THE 3500-seat theatre was full almost to capacity. The audience was mainly men, under 40, and white — but about a quarter were women, with a fair few black people and a surprising spread of social class. The mix said something about the man that they had come to see.
Professor Jordan B. Peterson is a phenomenon: a public intellectual with a sizeable popular following. His book 12 Rules for Life has sold two million copies. He has 1.4 million followers on YouTube, and 900,000 on Twitter. The atmosphere as the crowd waited was like that of a religious revival gathering.
You may have seen Professor Peterson on television interviews, most notably with Cathy Newman, on Channel 4. If so, you will almost certainly have an unrepresentative view of him. Most interviews, on screen and in print, are conducted in a confrontational mode by members of the liberal media elite who object to his views on gender. He first came to public prominence in a row in Toronto, where he was a professor of clinical psychology, because he objected to a new Canadian law making it a hate crime not to address transsexuals by their preferred pronoun.

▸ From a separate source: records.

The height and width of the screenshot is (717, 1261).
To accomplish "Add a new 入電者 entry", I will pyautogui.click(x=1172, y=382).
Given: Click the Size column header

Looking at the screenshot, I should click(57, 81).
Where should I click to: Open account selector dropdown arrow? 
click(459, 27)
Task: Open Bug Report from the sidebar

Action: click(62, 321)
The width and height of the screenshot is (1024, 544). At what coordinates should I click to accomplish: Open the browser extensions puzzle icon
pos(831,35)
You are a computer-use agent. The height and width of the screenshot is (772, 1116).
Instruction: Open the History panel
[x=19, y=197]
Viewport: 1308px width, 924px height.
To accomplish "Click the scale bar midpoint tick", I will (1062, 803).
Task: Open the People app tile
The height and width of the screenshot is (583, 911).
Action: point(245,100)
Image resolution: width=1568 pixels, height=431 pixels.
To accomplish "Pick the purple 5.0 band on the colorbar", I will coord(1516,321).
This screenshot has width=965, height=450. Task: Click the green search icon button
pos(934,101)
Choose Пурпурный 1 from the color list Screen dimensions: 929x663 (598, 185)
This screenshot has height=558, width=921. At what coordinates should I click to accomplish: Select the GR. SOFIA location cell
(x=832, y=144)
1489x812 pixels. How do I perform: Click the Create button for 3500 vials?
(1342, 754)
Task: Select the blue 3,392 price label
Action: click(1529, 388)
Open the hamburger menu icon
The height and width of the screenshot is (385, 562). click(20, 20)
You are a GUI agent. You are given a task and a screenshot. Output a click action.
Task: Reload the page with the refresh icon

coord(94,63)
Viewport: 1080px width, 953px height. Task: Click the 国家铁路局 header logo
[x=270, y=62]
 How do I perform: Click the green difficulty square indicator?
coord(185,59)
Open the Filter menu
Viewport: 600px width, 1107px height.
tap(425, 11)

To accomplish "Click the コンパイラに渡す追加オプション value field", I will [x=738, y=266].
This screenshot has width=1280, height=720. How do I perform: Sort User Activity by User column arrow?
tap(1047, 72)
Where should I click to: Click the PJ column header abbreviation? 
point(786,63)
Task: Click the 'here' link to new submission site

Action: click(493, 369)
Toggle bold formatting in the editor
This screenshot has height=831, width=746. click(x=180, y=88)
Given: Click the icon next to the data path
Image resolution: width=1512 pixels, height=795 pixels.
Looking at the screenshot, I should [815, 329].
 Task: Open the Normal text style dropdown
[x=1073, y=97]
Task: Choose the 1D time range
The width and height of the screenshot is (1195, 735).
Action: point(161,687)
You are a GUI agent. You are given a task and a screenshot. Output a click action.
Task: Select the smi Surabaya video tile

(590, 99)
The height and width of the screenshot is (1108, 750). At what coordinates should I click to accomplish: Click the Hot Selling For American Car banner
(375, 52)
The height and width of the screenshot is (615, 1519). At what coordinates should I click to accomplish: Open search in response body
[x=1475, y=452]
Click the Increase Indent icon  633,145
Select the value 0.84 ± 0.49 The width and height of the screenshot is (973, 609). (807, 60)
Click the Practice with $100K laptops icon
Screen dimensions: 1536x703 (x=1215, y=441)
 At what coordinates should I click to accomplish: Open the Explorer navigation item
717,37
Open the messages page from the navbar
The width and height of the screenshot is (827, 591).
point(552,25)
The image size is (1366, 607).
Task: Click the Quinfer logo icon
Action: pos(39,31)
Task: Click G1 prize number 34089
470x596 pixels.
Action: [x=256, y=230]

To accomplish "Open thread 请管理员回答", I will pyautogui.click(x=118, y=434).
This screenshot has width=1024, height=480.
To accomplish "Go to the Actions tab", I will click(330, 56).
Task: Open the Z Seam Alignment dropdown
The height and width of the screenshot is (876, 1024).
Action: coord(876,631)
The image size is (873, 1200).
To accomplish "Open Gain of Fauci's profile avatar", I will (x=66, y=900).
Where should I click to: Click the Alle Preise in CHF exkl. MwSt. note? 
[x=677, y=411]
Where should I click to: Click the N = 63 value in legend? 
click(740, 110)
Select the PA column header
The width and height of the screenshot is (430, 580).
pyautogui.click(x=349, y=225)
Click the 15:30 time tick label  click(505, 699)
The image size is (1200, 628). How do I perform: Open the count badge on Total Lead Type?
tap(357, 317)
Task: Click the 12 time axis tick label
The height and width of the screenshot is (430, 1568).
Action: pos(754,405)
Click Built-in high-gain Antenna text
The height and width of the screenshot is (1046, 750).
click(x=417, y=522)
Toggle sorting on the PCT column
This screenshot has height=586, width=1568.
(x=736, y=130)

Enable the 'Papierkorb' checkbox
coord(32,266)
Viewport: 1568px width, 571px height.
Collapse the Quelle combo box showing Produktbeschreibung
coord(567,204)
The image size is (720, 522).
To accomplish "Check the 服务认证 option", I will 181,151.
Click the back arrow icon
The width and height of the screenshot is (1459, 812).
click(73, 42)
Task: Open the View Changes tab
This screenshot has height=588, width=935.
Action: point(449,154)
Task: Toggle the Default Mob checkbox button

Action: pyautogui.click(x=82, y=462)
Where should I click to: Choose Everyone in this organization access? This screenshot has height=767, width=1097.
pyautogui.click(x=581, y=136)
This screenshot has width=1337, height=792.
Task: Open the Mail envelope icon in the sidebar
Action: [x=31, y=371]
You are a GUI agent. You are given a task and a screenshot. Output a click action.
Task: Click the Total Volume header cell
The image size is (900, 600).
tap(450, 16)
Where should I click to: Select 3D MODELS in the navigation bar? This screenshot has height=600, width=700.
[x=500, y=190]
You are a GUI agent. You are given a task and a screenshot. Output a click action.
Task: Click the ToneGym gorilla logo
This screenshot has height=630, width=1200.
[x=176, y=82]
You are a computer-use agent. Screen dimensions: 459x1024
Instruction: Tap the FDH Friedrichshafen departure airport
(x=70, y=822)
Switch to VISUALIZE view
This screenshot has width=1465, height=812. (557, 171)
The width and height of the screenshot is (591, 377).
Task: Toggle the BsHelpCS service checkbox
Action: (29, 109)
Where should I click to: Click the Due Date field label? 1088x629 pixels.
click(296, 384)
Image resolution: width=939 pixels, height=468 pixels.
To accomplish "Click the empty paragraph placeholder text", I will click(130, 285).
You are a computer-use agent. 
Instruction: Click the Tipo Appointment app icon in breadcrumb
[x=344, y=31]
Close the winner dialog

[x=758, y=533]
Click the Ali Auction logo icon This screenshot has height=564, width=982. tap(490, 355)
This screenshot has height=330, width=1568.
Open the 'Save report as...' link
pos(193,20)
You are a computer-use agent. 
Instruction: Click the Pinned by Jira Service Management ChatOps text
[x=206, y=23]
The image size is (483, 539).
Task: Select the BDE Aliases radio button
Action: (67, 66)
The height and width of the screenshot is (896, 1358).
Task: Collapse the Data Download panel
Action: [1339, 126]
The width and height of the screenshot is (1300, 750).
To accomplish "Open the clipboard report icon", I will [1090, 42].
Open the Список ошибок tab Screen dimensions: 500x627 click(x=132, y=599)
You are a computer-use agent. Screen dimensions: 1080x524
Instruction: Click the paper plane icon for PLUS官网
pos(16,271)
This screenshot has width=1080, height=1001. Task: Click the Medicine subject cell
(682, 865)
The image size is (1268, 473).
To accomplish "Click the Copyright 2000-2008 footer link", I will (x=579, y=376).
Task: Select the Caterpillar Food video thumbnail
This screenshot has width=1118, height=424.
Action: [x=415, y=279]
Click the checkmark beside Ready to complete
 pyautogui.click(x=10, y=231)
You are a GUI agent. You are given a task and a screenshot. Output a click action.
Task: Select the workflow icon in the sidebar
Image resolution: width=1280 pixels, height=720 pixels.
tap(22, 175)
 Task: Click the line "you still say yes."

Peterson has since been adopted as a champion by young white men who feel discriminated against by modern identity politics. Liberal interviewers brand him as the enemy of equality, caricaturing his views for evidence. Peterson responds with a barely suppressed anger.
On stage, he cuts a different figure entirely, although he exhibits some of the same intensity. He feels like the 21st-century equivalent of an Old Testament prophet. Like a prophet, he offers a message which is uncomfortable to our times.
For the past 50 years, our social dialogue has been concerned with rights and privileges, he says. We have forgotten about responsibility and meaning. Freedom and pleasure are useful in their place, but they provide a shallow foundation for life compared with old-fashioned virtues such as courage, nobility, and duty. They are old-fashioned because they have stood the test of time throughout most civilisations.
When he speaks of the West traditionally depicting order as symbolically masculine and chaos as symbolically feminine, he steps into a gender minefield.
But there is a counter-cultural wisdom to much of what he says.
We think gangs are bad, he begins, but gangs are a necessary stepping-stone to adult maturity. We just need to choose the right gang, like the boxing club that teaches young men how to harness their aggression, or the gang of thinkers who provided the intellectual foundations of Western civilisation — a gang that he joined when he went to university.
There is huge richness to his discourse. He draws on psychology, anthropology, and religion. He offers parallels between The Lion King and Cain and Abel. He insists that flawed people need political systems that correct their tilts towards blindness, tyranny, and corruption. English common law is one of the great triumphs of Western civilisation. If the Left over-invests in identity politics, the Right does the same with nationalism.
You cannot go back: there is only going forward, he concludes. Afterwards, in the pub, you overhear snatches of conversation of young men who are affirmed, inspired, and energised to make something of their lives. There is something admirable in that.